Modular Arithmetic: Solve (21999+31998+51997) Divided by 7

[triac]

Homework Statement

Okay, so I'm going to find the smallest positive remainder of (2¹⁹⁹⁹+3¹⁹⁹⁸+5¹⁹⁹⁷) divided by seven.

Homework Equations

The Attempt at a Solution

Well, I did like this:
2³ is congruent to 1 (mod 7). Therefore, 2¹⁹⁹⁹= (2³)^1999/3 is congruent to 1 (mod 7).
3³ is congruent to (-1) (mod 7). Therefore, 3¹⁹⁹⁸=(3³)⁶⁶⁶ is congruent to (-1)⁶⁶⁶=1 (mod 7).
5³ is congruent to (-1) (mod 7). Therefore, 5¹⁹⁹⁷=(5³)⁶⁶⁵*25 is congruent to (-1)⁶⁶⁵*4 = -4 (mod 7)

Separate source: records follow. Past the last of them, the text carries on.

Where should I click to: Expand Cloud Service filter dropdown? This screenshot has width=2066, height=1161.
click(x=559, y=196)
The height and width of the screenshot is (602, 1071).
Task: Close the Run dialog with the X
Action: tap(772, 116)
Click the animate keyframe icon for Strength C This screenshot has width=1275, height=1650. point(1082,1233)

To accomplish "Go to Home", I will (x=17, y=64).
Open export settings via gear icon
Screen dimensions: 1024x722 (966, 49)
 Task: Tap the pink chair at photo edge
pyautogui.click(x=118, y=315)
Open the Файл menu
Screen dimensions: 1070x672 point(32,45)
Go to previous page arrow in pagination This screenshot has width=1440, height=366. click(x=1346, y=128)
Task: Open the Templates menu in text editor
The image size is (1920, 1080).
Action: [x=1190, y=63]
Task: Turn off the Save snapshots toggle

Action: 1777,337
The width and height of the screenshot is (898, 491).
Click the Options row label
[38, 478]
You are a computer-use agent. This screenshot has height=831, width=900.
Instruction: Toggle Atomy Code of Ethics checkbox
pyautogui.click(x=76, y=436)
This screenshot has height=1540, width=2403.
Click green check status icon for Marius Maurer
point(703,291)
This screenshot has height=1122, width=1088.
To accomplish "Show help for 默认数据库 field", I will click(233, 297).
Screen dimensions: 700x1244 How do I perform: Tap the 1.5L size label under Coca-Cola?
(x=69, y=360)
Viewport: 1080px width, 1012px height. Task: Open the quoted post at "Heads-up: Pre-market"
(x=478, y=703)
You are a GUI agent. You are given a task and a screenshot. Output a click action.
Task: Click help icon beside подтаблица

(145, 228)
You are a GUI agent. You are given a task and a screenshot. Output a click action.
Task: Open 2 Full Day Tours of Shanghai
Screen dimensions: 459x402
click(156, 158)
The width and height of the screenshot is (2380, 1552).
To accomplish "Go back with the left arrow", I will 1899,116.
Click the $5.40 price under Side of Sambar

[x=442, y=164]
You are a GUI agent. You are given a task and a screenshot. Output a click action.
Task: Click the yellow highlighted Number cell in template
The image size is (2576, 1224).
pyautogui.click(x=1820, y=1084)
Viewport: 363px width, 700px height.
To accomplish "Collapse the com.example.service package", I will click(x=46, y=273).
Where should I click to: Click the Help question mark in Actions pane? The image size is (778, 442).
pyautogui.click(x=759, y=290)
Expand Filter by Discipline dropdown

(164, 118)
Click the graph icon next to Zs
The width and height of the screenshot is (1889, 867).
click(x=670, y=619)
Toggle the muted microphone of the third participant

So, all in all the remainder should be two. However it says in the key that it is six, and I can't see where I'm wrong. Got any suggestions?

 

[Mark44]

Homework Statement

Okay, so I'm going to find the smallest positive remainder of (2¹⁹⁹⁹+3¹⁹⁹⁸+5¹⁹⁹⁷) divided by seven.

Homework Equations

The Attempt at a Solution

Well, I did like this:
2³ is congruent to 1 (mod 7). Therefore, 2¹⁹⁹⁹= (2³)^1999/3 is congruent to 1 (mod 7).
3³ is congruent to (-1) (mod 7). Therefore, 3¹⁹⁹⁸=(3³)⁶⁶⁶ is congruent to (-1)⁶⁶⁶=1 (mod 7).
5³ is congruent to (-1) (mod 7). Therefore, 5¹⁹⁹⁷=(5³)⁶⁶⁵*25 is congruent to (-1)⁶⁶⁵*4 = -4 (mod 7)

So, all in all the remainder should be two. However it says in the key that it is six, and I can't see where I'm wrong. Got any suggestions?

Here's what I get:
2³ is congruent to 1 (mod 7). Therefore, 2¹⁹⁹⁹= (2³)⁶⁶⁶*2 is congruent to 2 (mod 7) (not 1 mod 7 as you had).
3³ is congruent to (-1) (mod 7). Therefore, 3¹⁹⁹⁸=(3³)⁶⁶⁶ is congruent to (-1)⁶⁶⁶=1 (mod 7).
5³ is congruent to (-1) (mod 7). Therefore, 5¹⁹⁹⁷=(5³)⁶⁶⁵*25 is congruent to (-1)⁶⁶⁵*4 = -4 (mod 7) = 3 mod 7.

Add 'em up and you get 6 mod 7.

 

[triac]

Ok, thanks a lot!
I just wonder, why is it wrong to do the way I did, why doesn't it work?

 

[tiny-tim]

Hi triac!

I just wonder, why is it wrong to do the way I did, why doesn't it work?

Because 1999/3 isn't a whole number.